Suspect, who was apprehended upon his return to Israel, says sexual relations were not coerced.

The Jewish Agency's representative to Germany and Austria was arrested in Israel earlier this month for allegedly sexually assaulting an office employee, police said Monday. The suspect, Yigal Greenstein, 55, who served as the quasi-governmental Jewish Agency's immigration envoy in Berlin, is suspected of sexually molesting a female employee several times last year, Jerusalem police spokeswoman Sigal Toledo said. The suspect, who was apprehended at Ben-Gurion Airport upon his return to Israel earlier this month, denies the allegations against him, and said that the pair's sexual relations were consensual, Toledo said.

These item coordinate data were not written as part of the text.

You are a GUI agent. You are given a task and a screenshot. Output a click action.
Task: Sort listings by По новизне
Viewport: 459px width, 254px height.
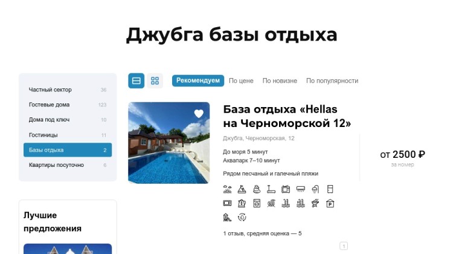point(280,81)
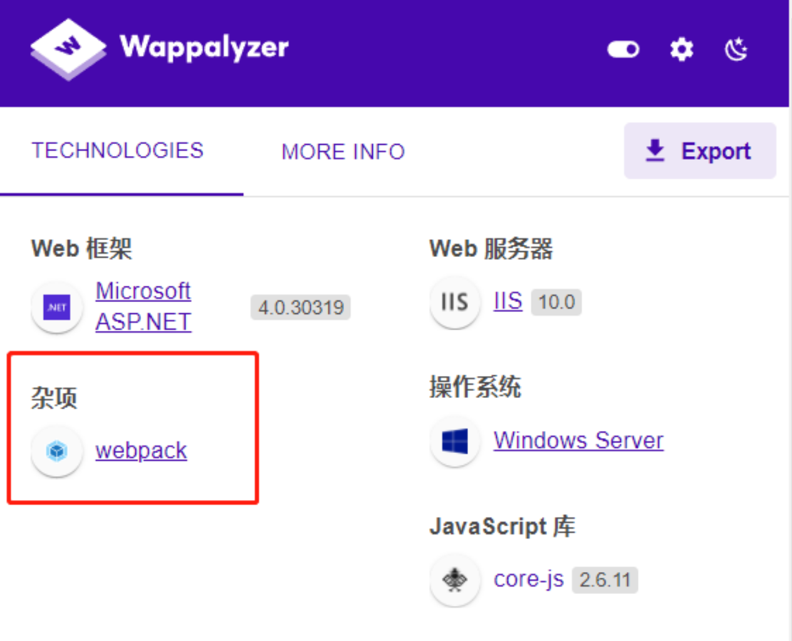The image size is (792, 641).
Task: Click the ASP.NET version badge 4.0.30319
Action: tap(300, 307)
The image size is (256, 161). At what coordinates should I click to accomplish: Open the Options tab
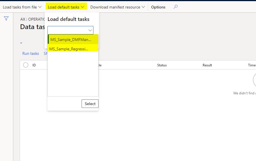coord(158,7)
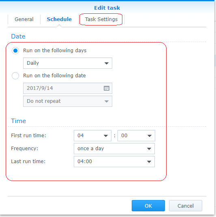
Task: Click the Last run time arrow
Action: pos(149,162)
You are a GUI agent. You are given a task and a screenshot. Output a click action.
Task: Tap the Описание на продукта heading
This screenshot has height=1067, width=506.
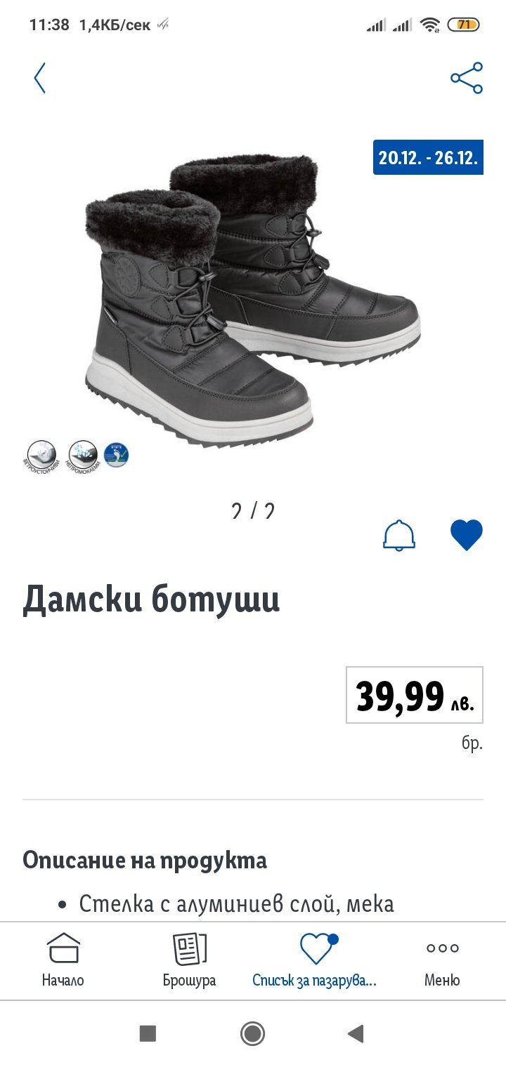click(x=145, y=860)
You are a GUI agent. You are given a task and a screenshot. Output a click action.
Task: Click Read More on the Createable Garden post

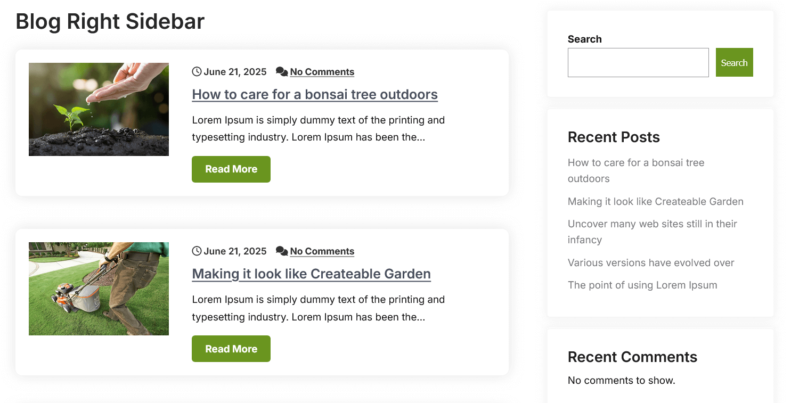tap(231, 349)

He was subsequently placed under house arrest, and ordered to stay away from his Berlin office for 10 days, she said. He is not currently in detention. A court gag order which had been imposed on the case was partially lifted on Monday. The abuse case came to light after the alleged victim filed a complaint with Jerusalem police after she was fired from her job, officials said. The woman, who by court order cannot be identified, is an Israeli in her 30s who is married to a German, and worked in the Jewish Agency's Berlin office. Most of the alleged assaults occurred in his office, while others allegedly took place in his home, officials said. The Jewish Agency emissary is suspected of sodomy, and exploiting his position as her boss. No indictment has been filed in the case to date. Greenstein's lawyer, Boaz Gutman, asserted that the complaints against his client were "baseless," noting that the woman did not file a complaint with police in Germany, where the offense allegedly took place. A Jewish Agency spokesman declined comment, citing the ongoing police investigation.